Re-Reading and Pre-Reading

Going through the read (past tense) pile.

Wine critic Robert Parker had a special sink built in his home. It was two or three times deeper than an ordinary sink so he could uncork a bottle that he personally purchased, slosh a sip to sense the flavors and hints of oak or whatever quality the barrel imparted before spitting it out and taking notes.

Parker is said to have taste buds that were well above their average capabilities. Parker himself said his strong memory of wines allowed him to compare glasses to one another so he could give each one on his scale, which was a score out of 100. Of course, the critique of what he scored as excellent wines was simply what Parker preferred.

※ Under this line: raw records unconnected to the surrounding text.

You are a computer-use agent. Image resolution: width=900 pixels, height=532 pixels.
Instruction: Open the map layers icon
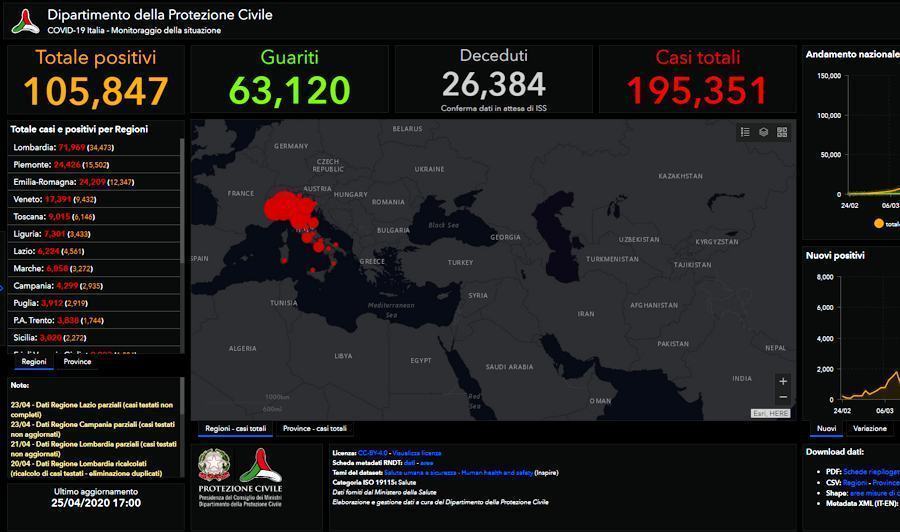[763, 132]
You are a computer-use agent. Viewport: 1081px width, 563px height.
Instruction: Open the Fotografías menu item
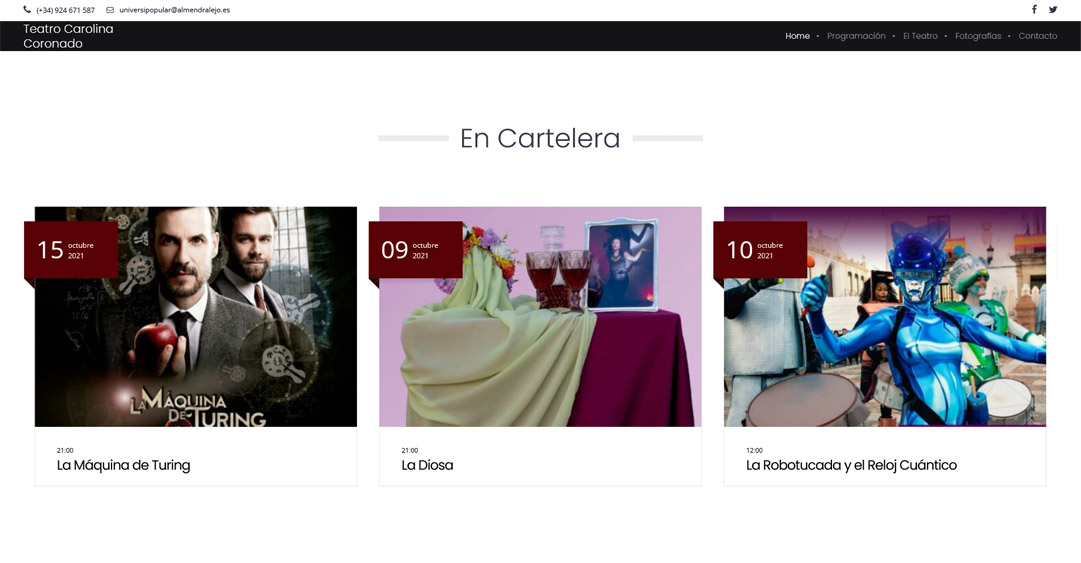tap(978, 36)
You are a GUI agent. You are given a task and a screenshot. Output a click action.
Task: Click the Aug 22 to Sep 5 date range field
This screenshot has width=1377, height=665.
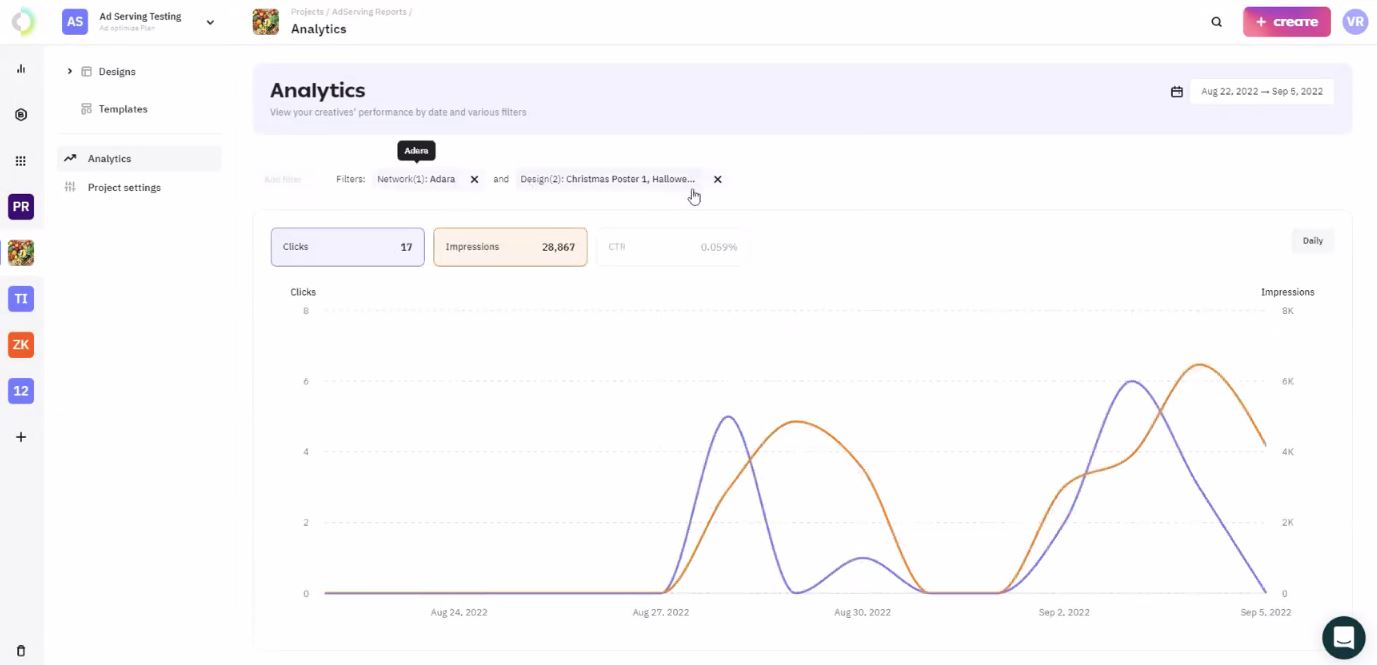coord(1262,91)
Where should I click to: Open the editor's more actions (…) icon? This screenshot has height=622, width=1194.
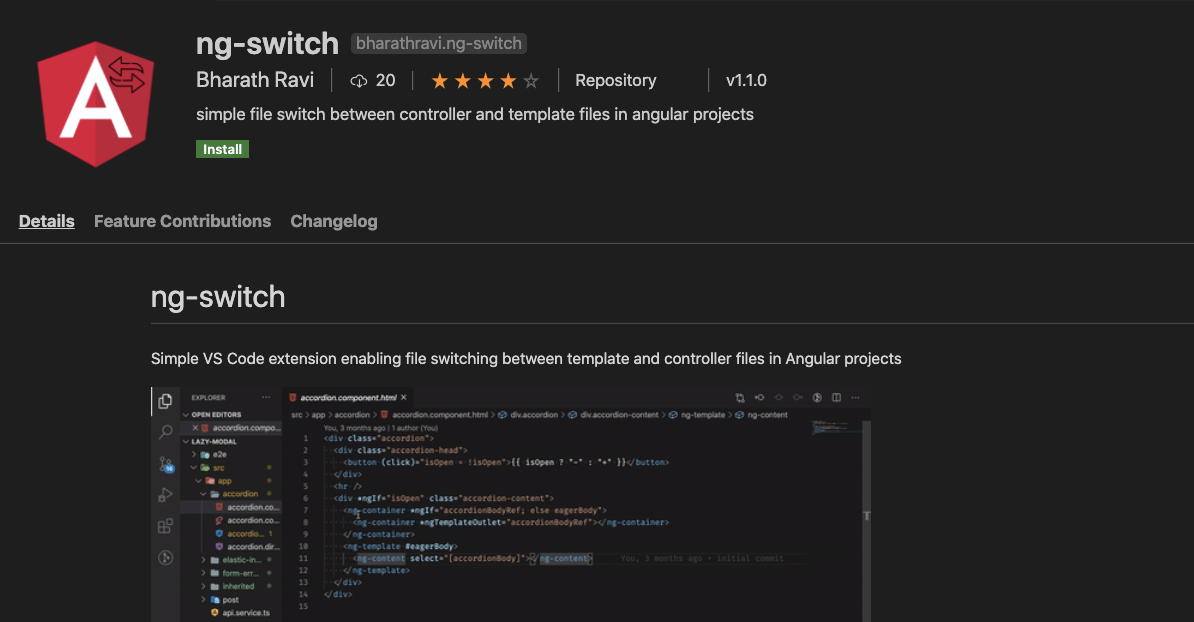coord(855,398)
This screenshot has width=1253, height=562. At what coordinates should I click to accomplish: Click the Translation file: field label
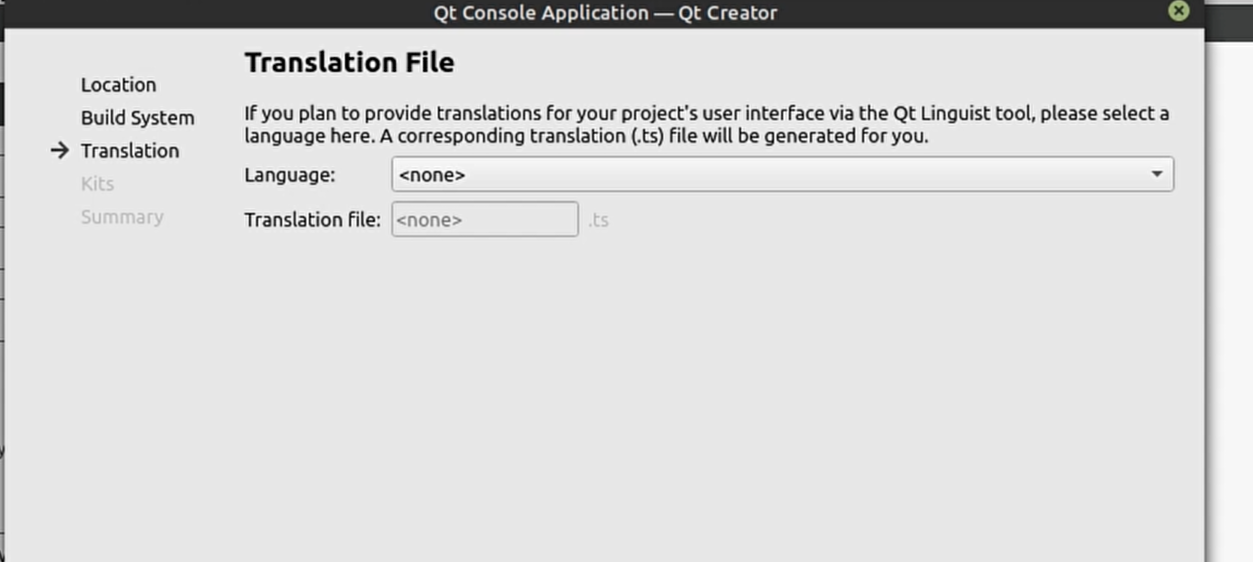tap(312, 220)
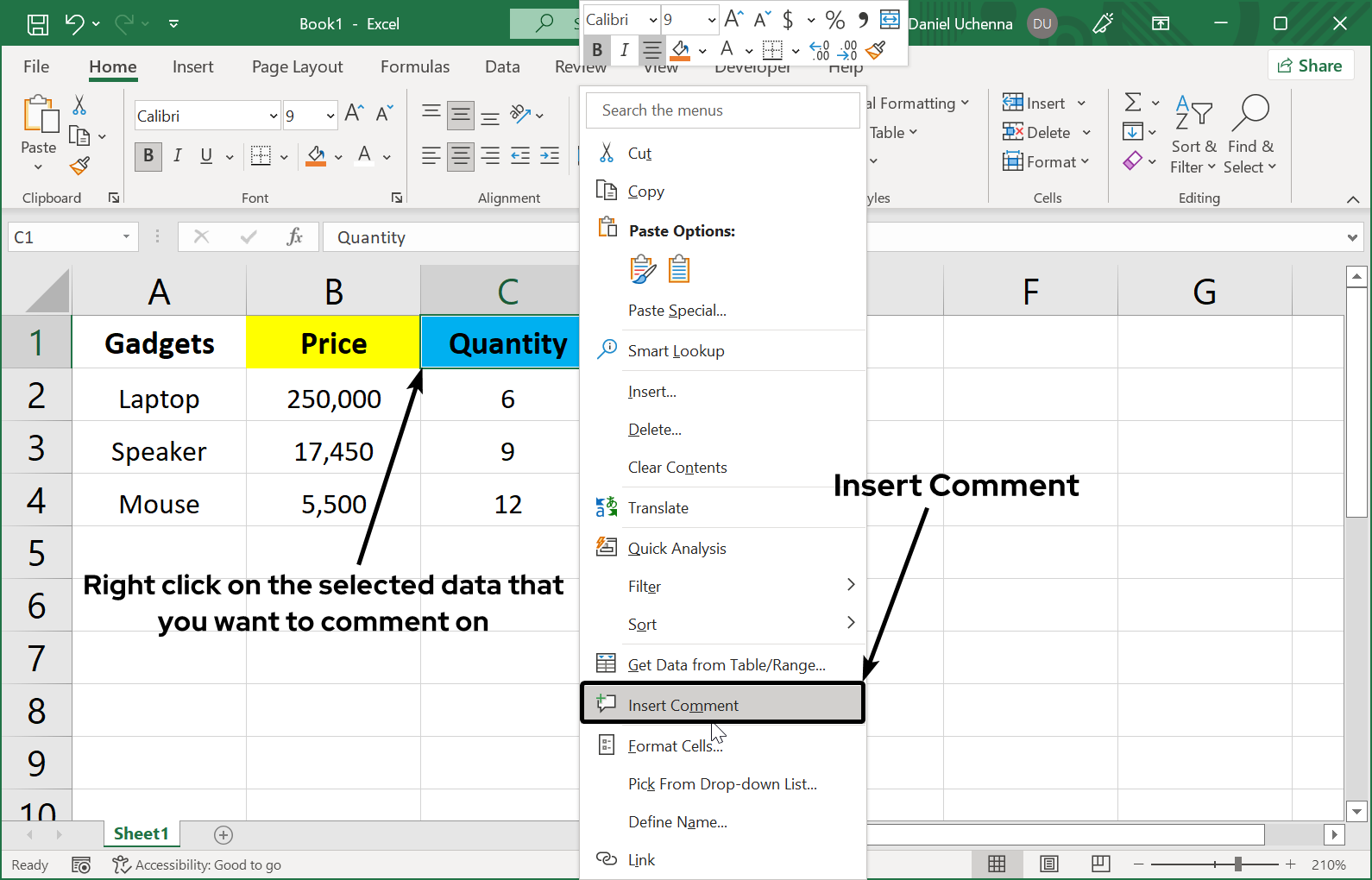The image size is (1372, 880).
Task: Click the Share button
Action: tap(1310, 66)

For reading and reviewing climbing books, I don’t need any special apparatus. In fact, I read in multiple different settings. Buses, trains, at desks, libraries, living room couches, cafés, and hotel or guest beds. But there was a time when I read but never took notes or considered the book with the scrutiny Parker applied to rank wine. A good seat, and ideally with a cup of coffee (or, even better, an afternoon beer,) was really all that was needed. But reading for pleasure and with a critical point of view is a little different.

There are about 20-30 books that I need to re-read in order to properly consider elevating them to be candidates for climbing classics. So I am going back to reading, swilling, and comparing them more deliberately. I pulled the hard copies of the books on my Short-Long List and put them on my desk so I can start whittling through them.

I am quite excited about re-reading them this year. These are mostly books I enjoyed, but what will we think of them in terms of being a classic of climbing literature?

I will still review a new book or two as they are released, or at least I am open to that depending on the demands on me by work and family. I may post them elsewhere first and here later, so watch my social media.

An author with a new book deal arranged invited me to review their manuscript before submitting the whole first draft to the editor. I am behind my self-made schedule, but I think I can do a chapter a day and get my comments back to the author in a week or so.

The Banff Mountain Literature Competition is allowing me to participate as a pre-reader once again. I took a two year break over 2021 and 2022. It was rough times for “both” of us; the Banff Centre even shut down and laid off the majority of its staff during part of that. The pandemic disruptions with the Habitat for Humanity affiliate I run and the changes to Wunderkind’s and Schnickelfritz’s schooling shut down many things for me too, and pre-reading was one of mine. I was worried that by turning down the invitation that I would have difficulty getting back in, but it seems I did okay by them.